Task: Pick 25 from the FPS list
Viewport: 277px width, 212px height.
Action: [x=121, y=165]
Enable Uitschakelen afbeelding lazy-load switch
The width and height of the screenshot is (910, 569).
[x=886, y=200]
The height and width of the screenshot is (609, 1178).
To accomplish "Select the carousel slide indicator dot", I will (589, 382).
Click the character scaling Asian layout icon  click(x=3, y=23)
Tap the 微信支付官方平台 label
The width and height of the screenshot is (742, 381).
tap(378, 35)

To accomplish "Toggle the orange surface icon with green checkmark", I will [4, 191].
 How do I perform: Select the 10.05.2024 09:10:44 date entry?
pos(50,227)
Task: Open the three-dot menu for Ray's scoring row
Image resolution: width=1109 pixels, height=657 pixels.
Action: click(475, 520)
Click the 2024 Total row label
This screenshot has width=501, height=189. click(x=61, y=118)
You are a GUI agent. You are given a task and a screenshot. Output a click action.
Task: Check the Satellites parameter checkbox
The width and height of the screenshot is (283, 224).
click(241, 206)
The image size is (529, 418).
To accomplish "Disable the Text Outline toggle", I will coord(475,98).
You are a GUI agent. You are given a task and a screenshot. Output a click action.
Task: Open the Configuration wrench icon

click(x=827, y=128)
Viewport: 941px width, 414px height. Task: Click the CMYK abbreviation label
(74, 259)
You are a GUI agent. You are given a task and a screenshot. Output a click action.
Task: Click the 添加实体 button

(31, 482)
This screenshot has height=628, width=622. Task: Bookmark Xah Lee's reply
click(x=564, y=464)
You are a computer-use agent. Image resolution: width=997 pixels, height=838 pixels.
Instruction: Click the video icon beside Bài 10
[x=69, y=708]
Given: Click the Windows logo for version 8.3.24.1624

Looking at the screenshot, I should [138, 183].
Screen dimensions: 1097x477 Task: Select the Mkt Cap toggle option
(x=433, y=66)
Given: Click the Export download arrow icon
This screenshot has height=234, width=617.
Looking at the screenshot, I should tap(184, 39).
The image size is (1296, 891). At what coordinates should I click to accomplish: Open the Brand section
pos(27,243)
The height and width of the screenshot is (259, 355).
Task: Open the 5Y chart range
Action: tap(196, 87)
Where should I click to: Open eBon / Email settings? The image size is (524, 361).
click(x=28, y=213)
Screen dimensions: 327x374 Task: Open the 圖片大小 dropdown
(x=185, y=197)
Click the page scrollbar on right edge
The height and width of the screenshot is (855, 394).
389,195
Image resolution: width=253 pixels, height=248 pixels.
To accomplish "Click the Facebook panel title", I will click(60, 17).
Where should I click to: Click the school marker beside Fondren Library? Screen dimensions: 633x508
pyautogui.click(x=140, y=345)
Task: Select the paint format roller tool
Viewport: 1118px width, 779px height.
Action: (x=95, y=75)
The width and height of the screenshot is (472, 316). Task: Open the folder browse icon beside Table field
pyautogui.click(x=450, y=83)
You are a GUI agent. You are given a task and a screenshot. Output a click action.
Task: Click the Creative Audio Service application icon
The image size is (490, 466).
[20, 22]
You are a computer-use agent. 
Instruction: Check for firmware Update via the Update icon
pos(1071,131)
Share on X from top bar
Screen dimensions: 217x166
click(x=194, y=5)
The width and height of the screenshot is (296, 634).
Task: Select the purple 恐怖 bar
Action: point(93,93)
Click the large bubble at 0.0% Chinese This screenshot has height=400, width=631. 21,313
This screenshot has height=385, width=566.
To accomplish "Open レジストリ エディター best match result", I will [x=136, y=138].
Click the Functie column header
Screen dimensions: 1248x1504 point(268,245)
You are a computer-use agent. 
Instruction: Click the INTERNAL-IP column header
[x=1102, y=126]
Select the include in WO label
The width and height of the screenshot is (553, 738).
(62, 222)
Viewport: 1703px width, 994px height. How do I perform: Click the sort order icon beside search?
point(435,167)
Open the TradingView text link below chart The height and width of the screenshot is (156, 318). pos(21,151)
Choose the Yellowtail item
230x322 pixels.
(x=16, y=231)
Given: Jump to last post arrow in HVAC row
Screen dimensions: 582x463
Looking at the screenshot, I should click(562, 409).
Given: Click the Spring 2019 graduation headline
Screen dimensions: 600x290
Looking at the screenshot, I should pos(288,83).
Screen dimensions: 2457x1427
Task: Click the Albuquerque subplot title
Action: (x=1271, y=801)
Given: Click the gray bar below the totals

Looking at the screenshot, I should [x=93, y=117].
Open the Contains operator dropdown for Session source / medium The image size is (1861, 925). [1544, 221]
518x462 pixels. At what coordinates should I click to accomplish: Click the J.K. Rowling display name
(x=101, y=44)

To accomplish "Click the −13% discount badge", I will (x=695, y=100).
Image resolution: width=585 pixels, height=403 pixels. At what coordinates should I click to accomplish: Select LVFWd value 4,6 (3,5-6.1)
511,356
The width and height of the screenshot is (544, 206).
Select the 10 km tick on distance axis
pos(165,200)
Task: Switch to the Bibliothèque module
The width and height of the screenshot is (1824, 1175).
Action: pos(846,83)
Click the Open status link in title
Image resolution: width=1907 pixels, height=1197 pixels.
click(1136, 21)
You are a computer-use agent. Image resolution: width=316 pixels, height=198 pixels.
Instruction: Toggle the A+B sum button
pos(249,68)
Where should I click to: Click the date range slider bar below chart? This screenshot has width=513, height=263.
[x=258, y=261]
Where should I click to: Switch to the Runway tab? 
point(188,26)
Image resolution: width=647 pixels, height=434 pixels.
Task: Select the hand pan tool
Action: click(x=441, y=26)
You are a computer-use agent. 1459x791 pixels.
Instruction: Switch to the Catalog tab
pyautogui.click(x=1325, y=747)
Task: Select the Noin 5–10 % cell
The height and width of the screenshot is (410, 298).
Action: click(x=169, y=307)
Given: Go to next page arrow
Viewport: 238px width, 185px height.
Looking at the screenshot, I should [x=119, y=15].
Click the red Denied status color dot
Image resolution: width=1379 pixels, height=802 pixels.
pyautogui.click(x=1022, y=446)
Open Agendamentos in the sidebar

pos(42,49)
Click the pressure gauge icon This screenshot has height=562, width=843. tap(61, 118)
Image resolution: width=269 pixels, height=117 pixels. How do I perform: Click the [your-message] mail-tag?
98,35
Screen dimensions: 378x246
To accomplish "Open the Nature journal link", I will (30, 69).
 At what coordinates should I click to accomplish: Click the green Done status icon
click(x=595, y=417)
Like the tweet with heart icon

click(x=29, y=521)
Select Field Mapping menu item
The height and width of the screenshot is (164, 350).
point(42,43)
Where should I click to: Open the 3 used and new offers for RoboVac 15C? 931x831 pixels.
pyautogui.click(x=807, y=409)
....
(PROBLEM TO SOLVE): Rewrite all the records above, swapping every "GUI agent" for "screen agent" and leaving everything else unchanged.

(EXERCISE RESPONSE):
Task: Pick 25 from the FPS list
Viewport: 277px width, 212px height.
Action: [x=121, y=165]
Enable Uitschakelen afbeelding lazy-load switch
The width and height of the screenshot is (910, 569).
[x=886, y=200]
The height and width of the screenshot is (609, 1178).
To accomplish "Select the carousel slide indicator dot", I will (589, 382).
Click the character scaling Asian layout icon  click(x=3, y=23)
Tap the 微信支付官方平台 label
The width and height of the screenshot is (742, 381).
tap(378, 35)

To accomplish "Toggle the orange surface icon with green checkmark", I will [4, 191].
 How do I perform: Select the 10.05.2024 09:10:44 date entry?
pos(50,227)
Task: Open the three-dot menu for Ray's scoring row
Image resolution: width=1109 pixels, height=657 pixels.
Action: click(475, 520)
Click the 2024 Total row label
This screenshot has width=501, height=189. click(x=61, y=118)
You are a screen agent. You are given a task and a screenshot. Output a click action.
Task: Check the Satellites parameter checkbox
The width and height of the screenshot is (283, 224).
click(241, 206)
The image size is (529, 418).
To accomplish "Disable the Text Outline toggle", I will coord(475,98).
You are a screen agent. You are given a task and a screenshot. Output a click action.
Task: Open the Configuration wrench icon

click(x=827, y=128)
Viewport: 941px width, 414px height. Task: Click the CMYK abbreviation label
(74, 259)
You are a screen agent. You are given a task and a screenshot. Output a click action.
Task: Click the 添加实体 button

(31, 482)
This screenshot has height=628, width=622. Task: Bookmark Xah Lee's reply
click(x=564, y=464)
You are a computer-use agent. Image resolution: width=997 pixels, height=838 pixels.
Instruction: Click the video icon beside Bài 10
[x=69, y=708]
Given: Click the Windows logo for version 8.3.24.1624

Looking at the screenshot, I should [138, 183].
Screen dimensions: 1097x477 Task: Select the Mkt Cap toggle option
(x=433, y=66)
Given: Click the Export download arrow icon
This screenshot has height=234, width=617.
Looking at the screenshot, I should tap(184, 39).
The image size is (1296, 891). At what coordinates should I click to accomplish: Open the Brand section
pos(27,243)
The height and width of the screenshot is (259, 355).
Task: Open the 5Y chart range
Action: tap(196, 87)
Where should I click to: Open eBon / Email settings? The image size is (524, 361).
click(x=28, y=213)
Screen dimensions: 327x374 Task: Open the 圖片大小 dropdown
(x=185, y=197)
Click the page scrollbar on right edge
The height and width of the screenshot is (855, 394).
389,195
Image resolution: width=253 pixels, height=248 pixels.
To accomplish "Click the Facebook panel title", I will click(60, 17).
Where should I click to: Click the school marker beside Fondren Library? Screen dimensions: 633x508
pyautogui.click(x=140, y=345)
Task: Select the paint format roller tool
Viewport: 1118px width, 779px height.
Action: (x=95, y=75)
The width and height of the screenshot is (472, 316). Task: Open the folder browse icon beside Table field
pyautogui.click(x=450, y=83)
You are a screen agent. You are given a task and a screenshot. Output a click action.
Task: Click the Creative Audio Service application icon
The image size is (490, 466).
[20, 22]
You are a computer-use agent. 
Instruction: Check for firmware Update via the Update icon
pos(1071,131)
Share on X from top bar
Screen dimensions: 217x166
click(x=194, y=5)
The width and height of the screenshot is (296, 634).
Task: Select the purple 恐怖 bar
Action: point(93,93)
Click the large bubble at 0.0% Chinese This screenshot has height=400, width=631. 21,313
This screenshot has height=385, width=566.
To accomplish "Open レジストリ エディター best match result", I will [x=136, y=138].
Click the Functie column header
Screen dimensions: 1248x1504 point(268,245)
You are a computer-use agent. 
Instruction: Click the INTERNAL-IP column header
[x=1102, y=126]
Select the include in WO label
The width and height of the screenshot is (553, 738).
(62, 222)
Viewport: 1703px width, 994px height. How do I perform: Click the sort order icon beside search?
point(435,167)
Open the TradingView text link below chart The height and width of the screenshot is (156, 318). pos(21,151)
Choose the Yellowtail item
230x322 pixels.
(x=16, y=231)
Given: Jump to last post arrow in HVAC row
Screen dimensions: 582x463
Looking at the screenshot, I should click(562, 409).
Given: Click the Spring 2019 graduation headline
Screen dimensions: 600x290
Looking at the screenshot, I should pos(288,83).
Screen dimensions: 2457x1427
Task: Click the Albuquerque subplot title
Action: (x=1271, y=801)
Given: Click the gray bar below the totals

Looking at the screenshot, I should [x=93, y=117].
Open the Contains operator dropdown for Session source / medium The image size is (1861, 925). [1544, 221]
518x462 pixels. At what coordinates should I click to accomplish: Click the J.K. Rowling display name
(x=101, y=44)

To accomplish "Click the −13% discount badge", I will (x=695, y=100).
Image resolution: width=585 pixels, height=403 pixels. At what coordinates should I click to accomplish: Select LVFWd value 4,6 (3,5-6.1)
511,356
The width and height of the screenshot is (544, 206).
Select the 10 km tick on distance axis
pos(165,200)
Task: Switch to the Bibliothèque module
The width and height of the screenshot is (1824, 1175).
Action: pos(846,83)
Click the Open status link in title
Image resolution: width=1907 pixels, height=1197 pixels.
click(1136, 21)
You are a computer-use agent. Image resolution: width=316 pixels, height=198 pixels.
Instruction: Toggle the A+B sum button
pos(249,68)
Where should I click to: Click the date range slider bar below chart? This screenshot has width=513, height=263.
[x=258, y=261]
Where should I click to: Switch to the Runway tab? 
point(188,26)
Image resolution: width=647 pixels, height=434 pixels.
Task: Select the hand pan tool
Action: click(x=441, y=26)
You are a computer-use agent. 1459x791 pixels.
Instruction: Switch to the Catalog tab
pyautogui.click(x=1325, y=747)
Task: Select the Noin 5–10 % cell
The height and width of the screenshot is (410, 298).
Action: click(x=169, y=307)
Given: Go to next page arrow
Viewport: 238px width, 185px height.
Looking at the screenshot, I should [x=119, y=15].
Click the red Denied status color dot
Image resolution: width=1379 pixels, height=802 pixels.
pyautogui.click(x=1022, y=446)
Open Agendamentos in the sidebar

pos(42,49)
Click the pressure gauge icon This screenshot has height=562, width=843. tap(61, 118)
Image resolution: width=269 pixels, height=117 pixels. How do I perform: Click the [your-message] mail-tag?
98,35
Screen dimensions: 378x246
To accomplish "Open the Nature journal link", I will (30, 69).
 At what coordinates should I click to accomplish: Click the green Done status icon
click(x=595, y=417)
Like the tweet with heart icon

click(x=29, y=521)
Select Field Mapping menu item
The height and width of the screenshot is (164, 350).
point(42,43)
Where should I click to: Open the 3 used and new offers for RoboVac 15C? 931x831 pixels.
pyautogui.click(x=807, y=409)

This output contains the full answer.